ACTIVITY
Only the lines from the line containing "This screenshot has width=908, height=655." through the final line of the entries should be printed, exactly as given, with the pictures left out.

DATA RECORDS
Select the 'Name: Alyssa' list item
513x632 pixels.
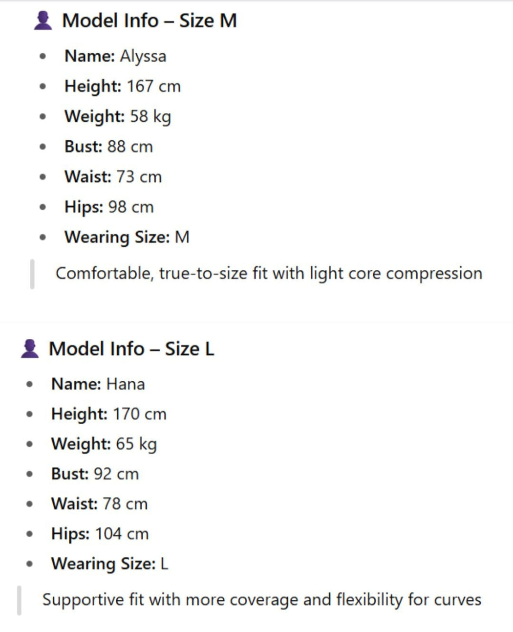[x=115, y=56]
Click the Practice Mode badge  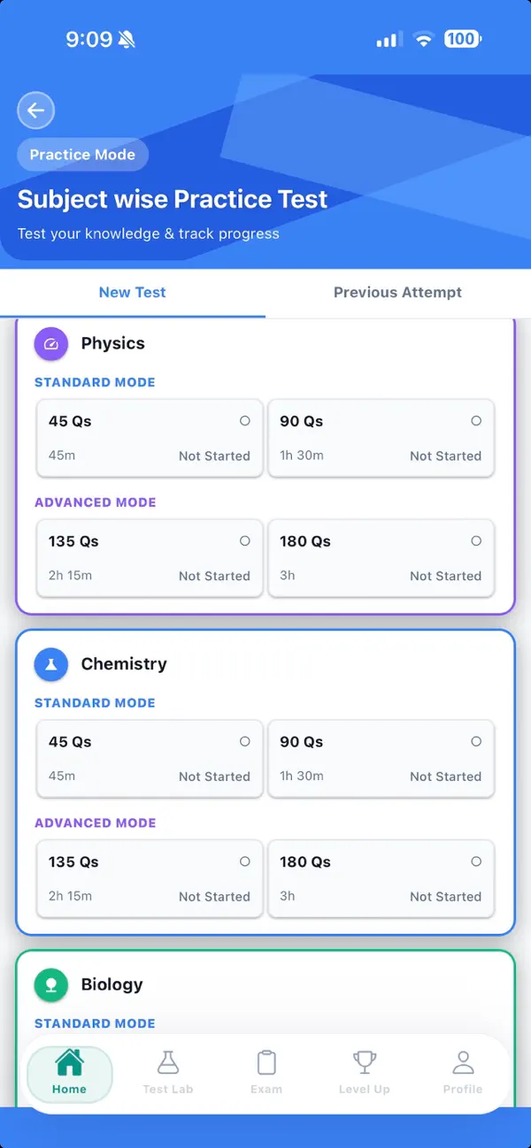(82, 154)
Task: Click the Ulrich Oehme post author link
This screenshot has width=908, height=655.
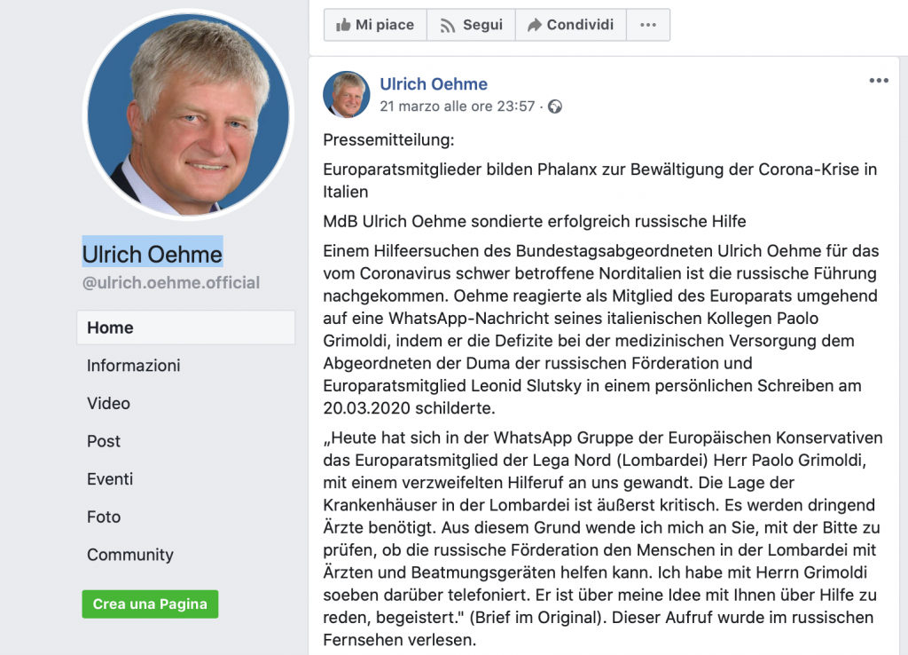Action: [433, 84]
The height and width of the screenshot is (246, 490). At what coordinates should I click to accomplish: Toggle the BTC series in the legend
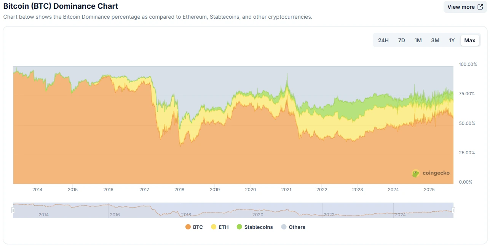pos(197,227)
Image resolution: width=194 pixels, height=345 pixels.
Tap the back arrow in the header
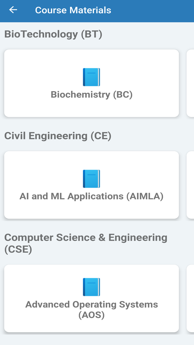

SOLUTION TO THIS TASK
This screenshot has width=908, height=655.
Action: [433, 84]
The height and width of the screenshot is (246, 490). At what coordinates should I click to accomplish: Toggle the BTC series in the legend
pos(197,227)
Image resolution: width=194 pixels, height=345 pixels.
Tap the back arrow in the header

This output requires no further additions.